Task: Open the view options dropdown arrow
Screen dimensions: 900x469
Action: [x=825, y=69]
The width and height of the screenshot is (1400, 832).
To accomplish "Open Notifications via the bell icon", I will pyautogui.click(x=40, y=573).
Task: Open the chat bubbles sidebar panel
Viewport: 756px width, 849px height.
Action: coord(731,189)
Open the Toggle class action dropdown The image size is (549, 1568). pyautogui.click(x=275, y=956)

▶ **What you need to do**
In the listing above, transcribe exactly everything from the line containing "Screen dimensions: 900x469" down to the line containing "Task: Open the chat bubbles sidebar panel", including both and nothing more.

▶ **Exercise result**
Screen dimensions: 900x469
Action: [x=825, y=69]
The width and height of the screenshot is (1400, 832).
To accomplish "Open Notifications via the bell icon", I will pyautogui.click(x=40, y=573).
Task: Open the chat bubbles sidebar panel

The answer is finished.